Heritage Data Processor - Command-Line Interface Documentation¶

Overview¶

The Heritage Data Processor (HDP) provides a comprehensive command-line interface for managing cultural heritage data workflows, including file processing, Zenodo integration, pipeline execution, and component management.

All commands start with hdp (e.g., hdp upload, hdp process). The CLI automatically manages the backend server, starting it when needed unless explicitly disabled with --no-auto-server.

Table of Contents¶

Heritage Data Processor - Command-Line Interface Documentation
Overview
Table of Contents
Global Options
Core Workflow Commands
- upload
- process
- publish
- create
- inspect
- run-pipeline
- create-version
Component Management Commands
Server Management
- hdp-server
Workflows and Examples
Environment Variables
Exit Codes
Tips and Best Practices
Troubleshooting
Try alternative matching method

Global Options¶

These options can be used with any command:

Option	Default	Description
`--server-host HOST`	`127.0.0.1`	Server host address
`--server-port PORT`	`5001`	Server port number
`--server-config FILE`	`config.yaml`	Path to server configuration file
`--no-auto-server`	False	Disable automatic server startup (requires manual `hdp-server` execution)

#### [DATA SHOWN]
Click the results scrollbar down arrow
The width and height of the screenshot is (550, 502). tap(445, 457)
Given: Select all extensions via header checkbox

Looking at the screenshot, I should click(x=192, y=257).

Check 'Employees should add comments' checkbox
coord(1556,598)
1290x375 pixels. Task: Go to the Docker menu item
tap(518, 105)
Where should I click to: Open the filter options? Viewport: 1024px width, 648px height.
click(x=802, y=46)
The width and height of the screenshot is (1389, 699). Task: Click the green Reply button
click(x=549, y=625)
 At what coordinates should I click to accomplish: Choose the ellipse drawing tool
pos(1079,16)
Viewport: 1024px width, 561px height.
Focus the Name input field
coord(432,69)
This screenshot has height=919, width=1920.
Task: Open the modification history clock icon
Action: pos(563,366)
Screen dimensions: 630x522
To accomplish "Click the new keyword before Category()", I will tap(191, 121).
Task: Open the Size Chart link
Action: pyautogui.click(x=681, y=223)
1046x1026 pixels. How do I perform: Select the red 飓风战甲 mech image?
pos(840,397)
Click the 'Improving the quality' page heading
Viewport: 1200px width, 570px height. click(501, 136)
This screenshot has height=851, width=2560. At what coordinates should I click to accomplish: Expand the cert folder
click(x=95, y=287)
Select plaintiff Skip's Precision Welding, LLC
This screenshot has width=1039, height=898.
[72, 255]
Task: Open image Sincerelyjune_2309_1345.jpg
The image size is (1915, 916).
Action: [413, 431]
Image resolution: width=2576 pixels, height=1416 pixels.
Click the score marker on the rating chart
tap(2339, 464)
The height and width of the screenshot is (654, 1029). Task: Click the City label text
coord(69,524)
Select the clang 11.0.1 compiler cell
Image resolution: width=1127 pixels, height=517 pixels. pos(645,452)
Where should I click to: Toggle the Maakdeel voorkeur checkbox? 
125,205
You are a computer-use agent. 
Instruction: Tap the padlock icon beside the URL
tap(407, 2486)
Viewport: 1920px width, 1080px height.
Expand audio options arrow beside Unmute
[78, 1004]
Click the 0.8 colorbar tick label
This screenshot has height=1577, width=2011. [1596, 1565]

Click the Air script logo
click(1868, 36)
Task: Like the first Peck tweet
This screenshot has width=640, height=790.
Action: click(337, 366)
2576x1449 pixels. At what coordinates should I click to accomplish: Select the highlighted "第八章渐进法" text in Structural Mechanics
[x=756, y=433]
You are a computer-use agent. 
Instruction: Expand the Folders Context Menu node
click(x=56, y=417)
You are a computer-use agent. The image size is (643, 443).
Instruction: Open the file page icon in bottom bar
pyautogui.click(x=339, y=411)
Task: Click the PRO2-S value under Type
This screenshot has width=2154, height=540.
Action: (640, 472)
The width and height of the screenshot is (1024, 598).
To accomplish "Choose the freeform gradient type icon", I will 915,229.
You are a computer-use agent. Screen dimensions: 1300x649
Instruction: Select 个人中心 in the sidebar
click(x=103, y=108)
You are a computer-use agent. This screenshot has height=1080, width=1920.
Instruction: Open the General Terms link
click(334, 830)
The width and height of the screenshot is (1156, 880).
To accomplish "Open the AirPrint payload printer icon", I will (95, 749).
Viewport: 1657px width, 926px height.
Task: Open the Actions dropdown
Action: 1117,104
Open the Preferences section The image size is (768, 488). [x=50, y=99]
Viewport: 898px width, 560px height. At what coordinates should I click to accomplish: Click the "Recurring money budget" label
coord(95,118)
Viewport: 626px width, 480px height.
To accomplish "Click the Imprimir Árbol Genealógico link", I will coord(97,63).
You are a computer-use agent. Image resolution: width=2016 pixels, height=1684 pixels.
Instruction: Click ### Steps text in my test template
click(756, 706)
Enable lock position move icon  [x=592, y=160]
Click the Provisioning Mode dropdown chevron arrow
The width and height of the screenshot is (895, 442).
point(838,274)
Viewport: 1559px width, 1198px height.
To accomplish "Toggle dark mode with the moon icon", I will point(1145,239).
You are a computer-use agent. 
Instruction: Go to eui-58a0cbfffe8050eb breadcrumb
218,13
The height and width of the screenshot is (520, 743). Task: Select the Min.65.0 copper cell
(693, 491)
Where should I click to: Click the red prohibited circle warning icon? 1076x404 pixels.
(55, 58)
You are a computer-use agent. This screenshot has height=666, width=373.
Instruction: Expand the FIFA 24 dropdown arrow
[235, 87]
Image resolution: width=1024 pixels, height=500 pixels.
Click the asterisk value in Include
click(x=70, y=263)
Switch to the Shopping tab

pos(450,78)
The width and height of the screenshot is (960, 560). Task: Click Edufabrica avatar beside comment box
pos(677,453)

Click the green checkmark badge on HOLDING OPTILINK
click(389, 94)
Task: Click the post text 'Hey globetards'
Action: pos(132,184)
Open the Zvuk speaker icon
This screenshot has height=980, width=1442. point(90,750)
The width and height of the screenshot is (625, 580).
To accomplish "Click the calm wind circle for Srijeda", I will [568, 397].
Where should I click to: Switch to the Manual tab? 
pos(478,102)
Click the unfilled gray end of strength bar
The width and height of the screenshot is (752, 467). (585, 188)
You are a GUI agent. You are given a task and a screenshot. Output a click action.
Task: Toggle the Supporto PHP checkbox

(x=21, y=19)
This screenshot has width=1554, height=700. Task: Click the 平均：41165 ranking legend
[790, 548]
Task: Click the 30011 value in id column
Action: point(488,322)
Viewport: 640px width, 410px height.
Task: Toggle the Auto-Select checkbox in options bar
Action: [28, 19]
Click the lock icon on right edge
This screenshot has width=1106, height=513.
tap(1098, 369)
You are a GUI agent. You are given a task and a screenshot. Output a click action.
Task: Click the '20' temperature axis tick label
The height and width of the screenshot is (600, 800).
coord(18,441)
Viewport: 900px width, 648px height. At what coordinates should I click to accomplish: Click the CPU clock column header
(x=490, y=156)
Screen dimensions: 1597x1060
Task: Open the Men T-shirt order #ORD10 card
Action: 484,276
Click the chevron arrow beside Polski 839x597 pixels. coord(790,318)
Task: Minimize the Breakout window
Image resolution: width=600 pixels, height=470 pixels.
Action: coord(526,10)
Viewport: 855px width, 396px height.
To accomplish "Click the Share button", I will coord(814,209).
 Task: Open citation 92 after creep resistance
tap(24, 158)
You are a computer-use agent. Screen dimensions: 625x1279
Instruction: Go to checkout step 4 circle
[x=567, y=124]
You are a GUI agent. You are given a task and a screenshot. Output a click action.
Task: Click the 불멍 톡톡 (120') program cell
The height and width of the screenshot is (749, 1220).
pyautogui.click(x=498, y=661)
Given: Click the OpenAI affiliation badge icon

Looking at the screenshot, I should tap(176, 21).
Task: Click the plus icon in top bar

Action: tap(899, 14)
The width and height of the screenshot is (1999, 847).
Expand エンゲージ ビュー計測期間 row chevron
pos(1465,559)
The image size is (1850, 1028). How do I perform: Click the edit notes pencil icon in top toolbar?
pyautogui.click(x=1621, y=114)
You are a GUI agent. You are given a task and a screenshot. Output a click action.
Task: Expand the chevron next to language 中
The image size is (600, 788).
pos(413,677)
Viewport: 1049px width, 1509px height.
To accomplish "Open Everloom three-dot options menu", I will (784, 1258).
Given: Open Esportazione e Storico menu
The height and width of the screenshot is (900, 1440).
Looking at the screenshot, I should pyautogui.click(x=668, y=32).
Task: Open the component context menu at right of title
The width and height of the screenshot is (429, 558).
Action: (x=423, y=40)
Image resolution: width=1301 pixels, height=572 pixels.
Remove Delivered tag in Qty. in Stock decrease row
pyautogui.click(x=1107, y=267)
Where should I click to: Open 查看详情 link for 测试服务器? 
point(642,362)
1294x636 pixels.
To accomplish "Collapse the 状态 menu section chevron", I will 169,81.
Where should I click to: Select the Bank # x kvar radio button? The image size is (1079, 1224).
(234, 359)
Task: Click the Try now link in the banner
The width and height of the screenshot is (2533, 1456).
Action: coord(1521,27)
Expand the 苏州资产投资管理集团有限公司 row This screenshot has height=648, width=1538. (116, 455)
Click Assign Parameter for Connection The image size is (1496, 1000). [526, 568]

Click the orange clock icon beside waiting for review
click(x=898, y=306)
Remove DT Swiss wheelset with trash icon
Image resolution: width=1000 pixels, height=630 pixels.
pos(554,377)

#### [JOB]
Copy out the CLI documentation word for word from "Heritage Data Processor - Command-Line Interface Documentation¶" to "disabled with --no-auto-server.". Rely only on the CLI documentation text; the material plays no part here.

#### [RESPONSE]
Heritage Data Processor - Command-Line Interface Documentation¶

Overview¶

The Heritage Data Processor (HDP) provides a comprehensive command-line interface for managing cultural heritage data workflows, including file processing, Zenodo integration, pipeline execution, and component management.

All commands start with hdp (e.g., hdp upload, hdp process). The CLI automatically manages the backend server, starting it when needed unless explicitly disabled with --no-auto-server.